Kenya’s election reduced to Mt Kenya affair – Senator Kajwang’

by KenyaPolls

Kenya’s Election Reduced to a Mt Kenya Affair — Moses Kajwang Sounds Alarm
Nairobi — In a pointed warning ahead of Kenya’s national 2022 elections, Senator Moses Kajwang of Homa Bay County claimed the contest had been reduced to the votes of the Mount Kenya region, to the exclusion of the rest of the country. According to Kajwang, the intense focus on the region’s 10 counties – which together hold about 5.7 million registered voters – meant other areas with large electorates felt sidelined.
Kajwang’s critique hits at two intertwined dynamics. First, both major electoral coalitions in 2022 – Kenya Kwanza Alliance and Azimio La Umoja Coalition – made strategic overtures to the Mount Kenya region by selecting running-mates from among its counties, implicitly acknowledging its king-maker status.
Second, when compared with the Rift Valley region’s 5.3 million voters, the Mount Kenya bloc was seen as a crucial electoral prize, reshaping campaign strategies.
Kajwang argued that this heavy emphasis produced a skewed political focus, where other parts of this country seemed less relevant to the national conversation.

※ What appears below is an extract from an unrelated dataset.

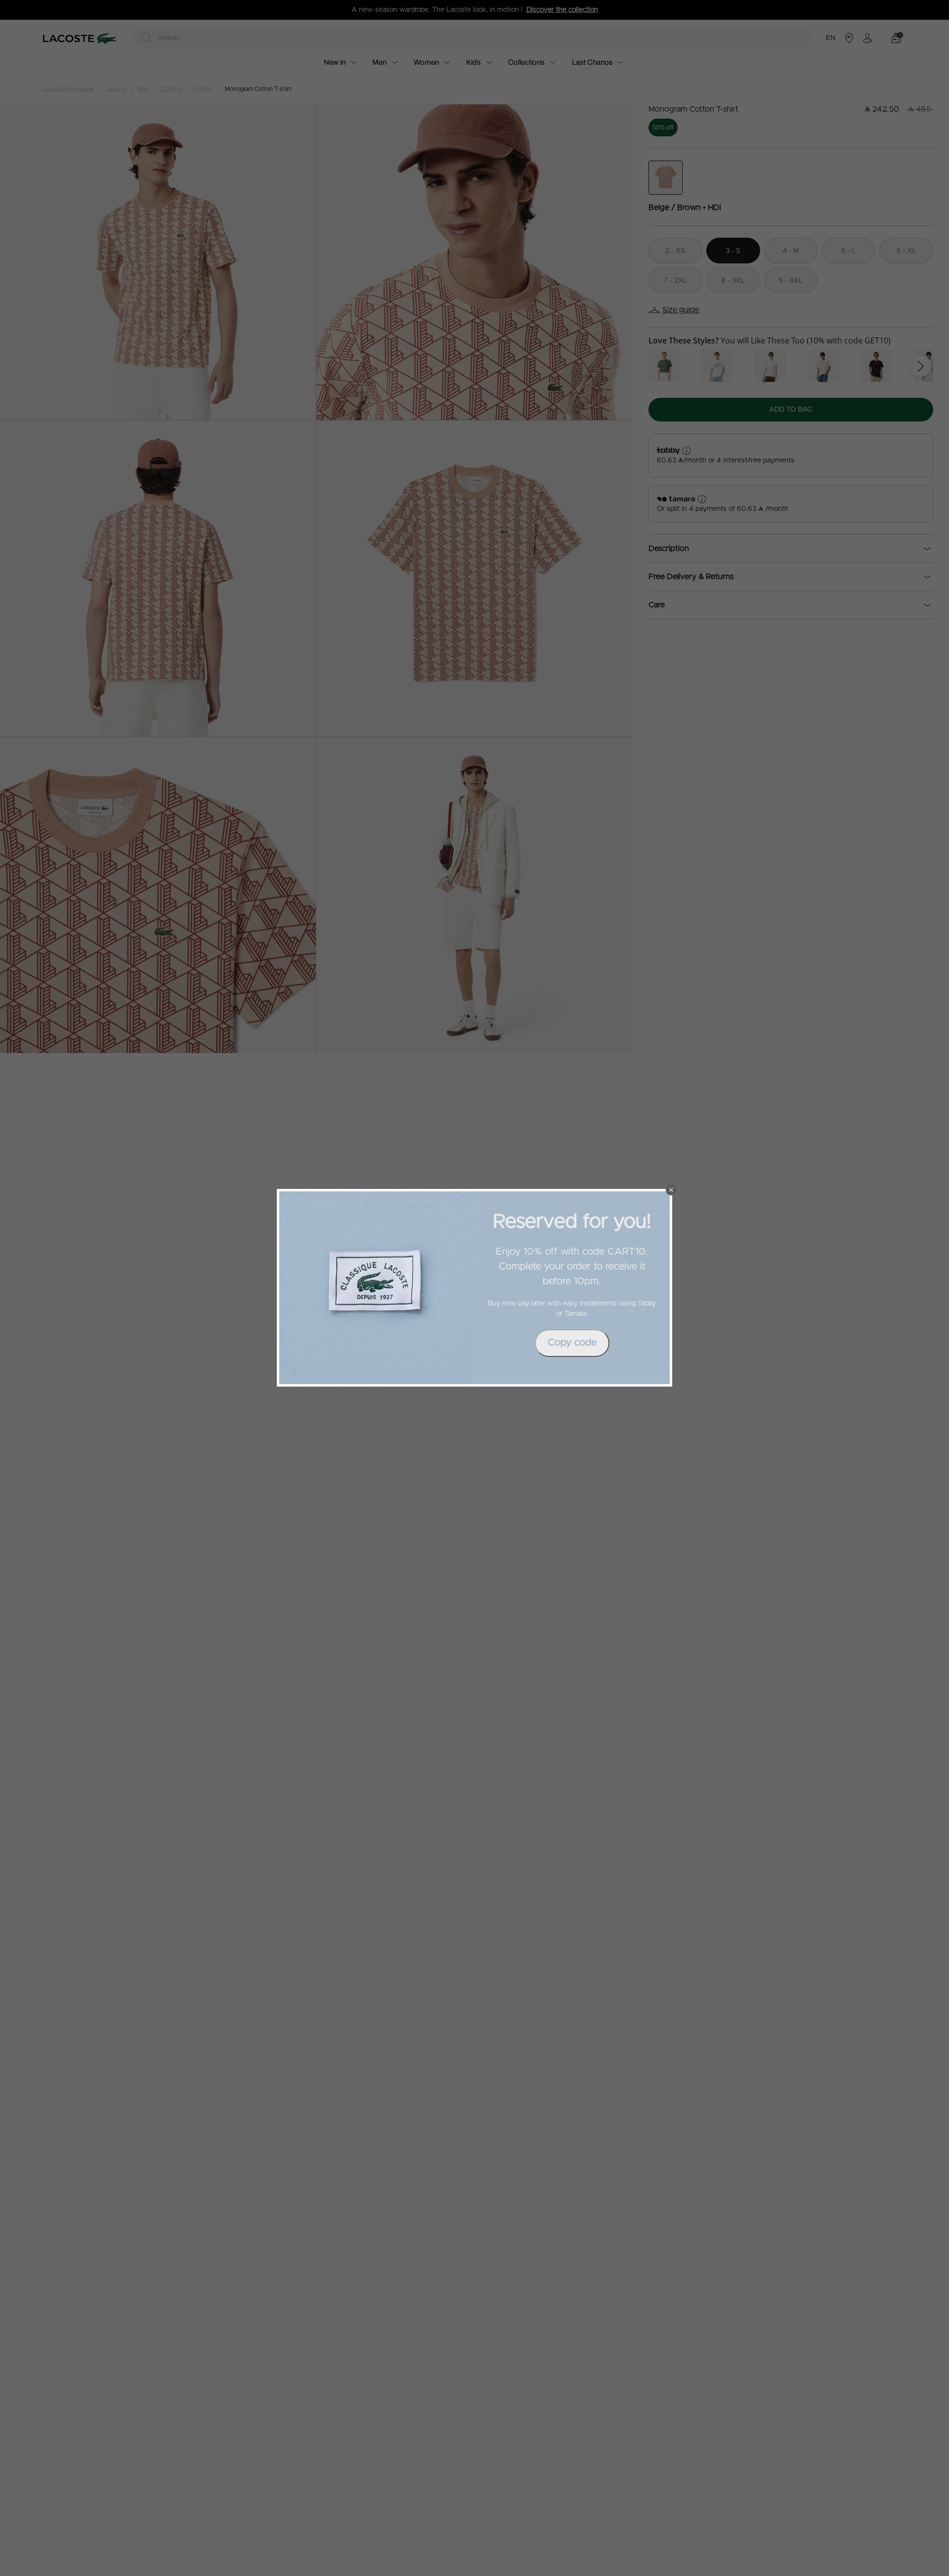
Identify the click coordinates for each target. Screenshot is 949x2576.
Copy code (572, 1343)
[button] (671, 1189)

The reaction to Kajwang’s remarks underlines growing unease about regional imbalances in Kenya’s political architecture. For voters outside the Mount Kenya region, the perception that political elites are fixated on a single vote bank stirs resentment and reinforces feelings of marginalisation. The implication is that national leadership contests are no longer perceived strictly as a contest of ideas across the whole country, but rather as a high-stakes scramble for the Mount Kenya stamp of approval. Looking ahead to future elections, if this pattern persists it raises deeper questions about the inclusivity and fairness of Kenya’s democratic process — and whether all regions feel equally engaged in the race for the presidency.